Y, en medio de todo esto, llega la Zero, la carretera definitiva. Oculta bajo tierra, solo localizable por aquel que la busque, esta autopista trascurre por unos túneles representados como un anillo eterno, sin principio ni final, a la que se accede a través de la Oficina de espacios recuperados. Para guiarse por ella basta con utilizar los mojones repartidos a su largo y ancho: un espantapájaros, un ataúd, una mecedora, la garra de algún ave o la mandíbula de un enorme tiburón, por mencionar unos pocos.
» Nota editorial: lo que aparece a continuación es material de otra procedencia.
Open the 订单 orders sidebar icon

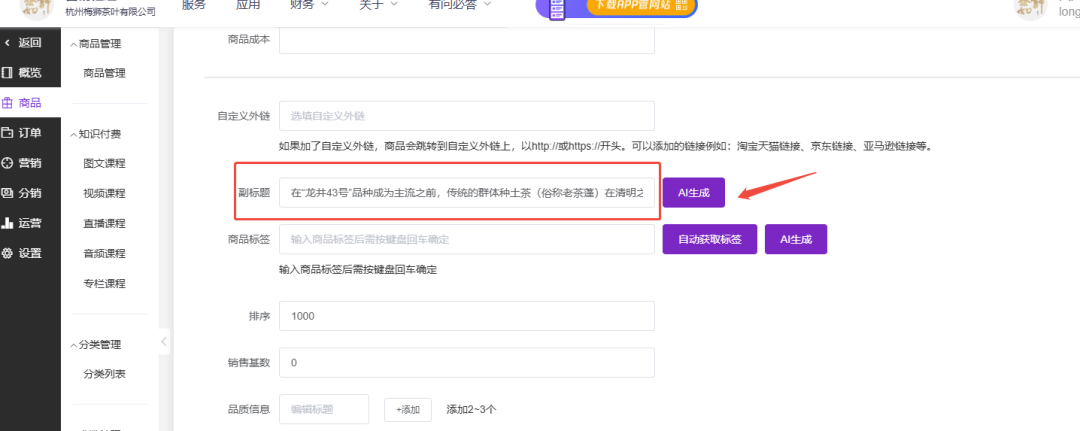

Conducir por la Zero es la pura exploración, la mejor forma de experimentar esos tiempos ya lejanos en los que los mapas no habían desvelado aun todos los secretos de la Tierra y eran prácticamente inútiles, pues cada kilómetro ganado al mundo exigía redibujarlos y reinterpretar el territorio. En esta carretera, cada movimiento devuelve un nuevo lugar, una nueva señal, pues donde uno creía que estaba el cristal, le espera ahora la casa de pájaro; donde recordaba las aspas de ventilador, encuentra poco después un par de alas huérfanas y allí donde aseguraría haber dejado atrás la pluma, se topa, a la vuelta, con un oso. Por las galerías de la Zero resuenan, en definitiva, los ecos del cambio y el movimiento, la madurez y la vida en pausa en favor del descubrimiento personal, todo ello aderezado con esa densa oscuridad inherente al asfalto, esa que recuerda que no todo el que vive sumando millas lo hace por placer.
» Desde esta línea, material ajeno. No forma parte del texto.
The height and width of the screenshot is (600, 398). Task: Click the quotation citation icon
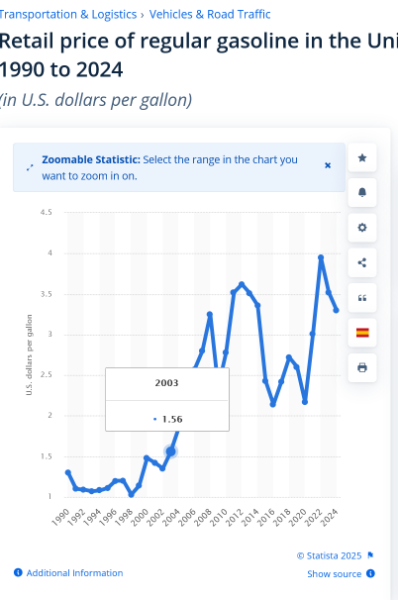click(x=362, y=298)
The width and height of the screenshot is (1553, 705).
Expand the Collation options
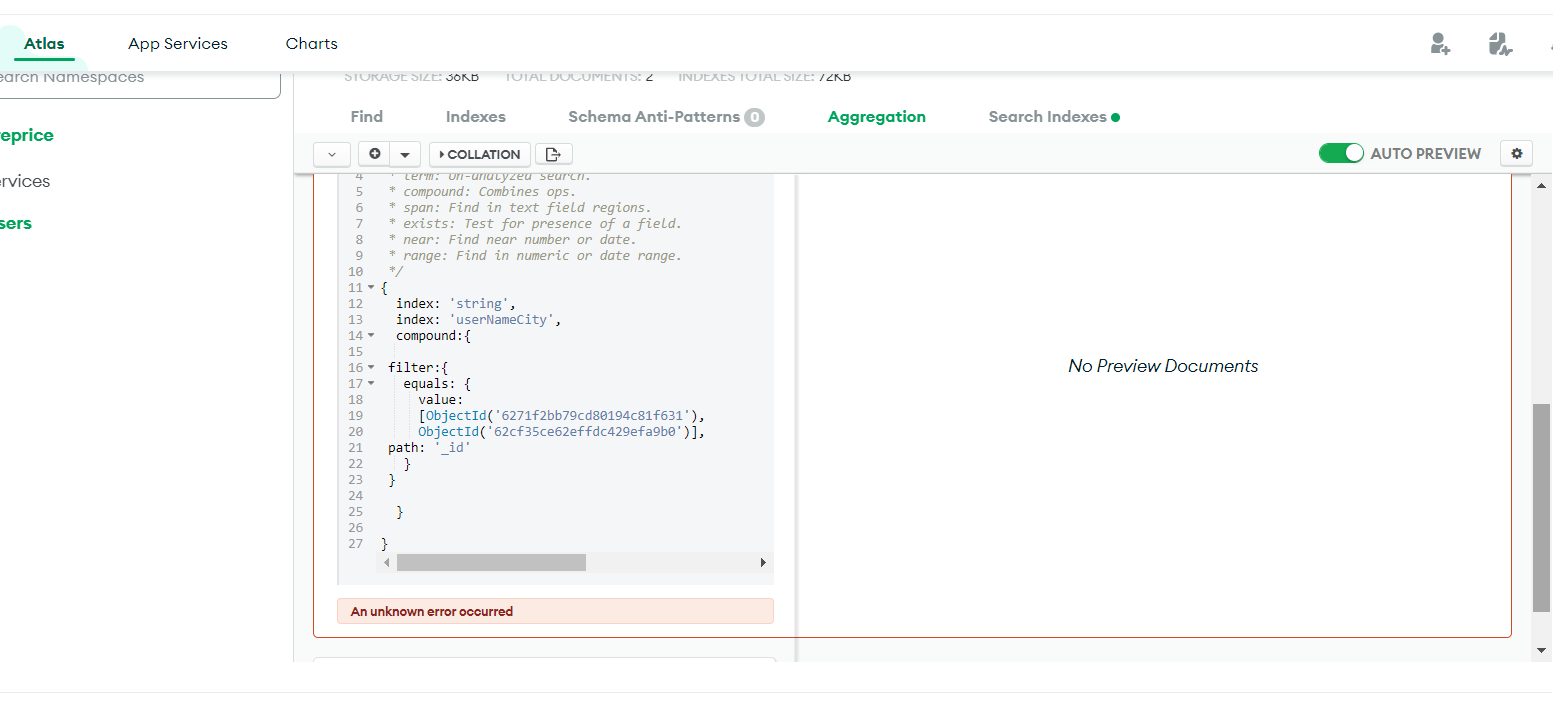click(x=480, y=154)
Esa es la gran lección de la carretera: su cuento es el de la metamorfosis, el cambio que aguarda a cada tramo, escondido en cada parada, preparado para salir al paso y, de un zarpazo, descubrir que uno miraba sin ver, pero porque no sabía bien qué buscaba. Y entonces encuentra algo, quién sabe si a sí mismo, y aprende a no fiarse de los mapas porque, aunque parezcan algo seguro, son incapaces de resumir la volátil realidad. Lo sabe el buen explorador, el habitante genuino de la carretera: lo más relevante de todo plano no es lo que enseña, sino todo lo que aún no ha podido hallar. Eso es viajar, salir de la rutina y rebelarse para, durante un tiempo, dejarse llevar por todo aquello que no viene a la mente, sino al corazón cuando se está lejos del hogar.
Mientras escribo este texto no puedo dejar de pensar en aquella chica del principio. ¿Cómo habría sido nuestra historia si hubiésemos logrado parar? Habríamos podido charlar, compartir un almuerzo, contarnos alguna historia. Quizá nos habríamos dado cuenta de que estábamos hechos el uno para el otro, o tal vez habríamos llegado a la conclusión de que no teníamos nada en común y allí habría terminado nuestro camino juntos. Lo que es seguro es que ya no habría sido solo la chica de Outrun. Habría sido mucho, mucho más.
Referencias:
[1] ELLARD, Colin (2015). Places of the heart: the psychogeography of everyday life. Nueva York: Bellevue Literary Press: 22.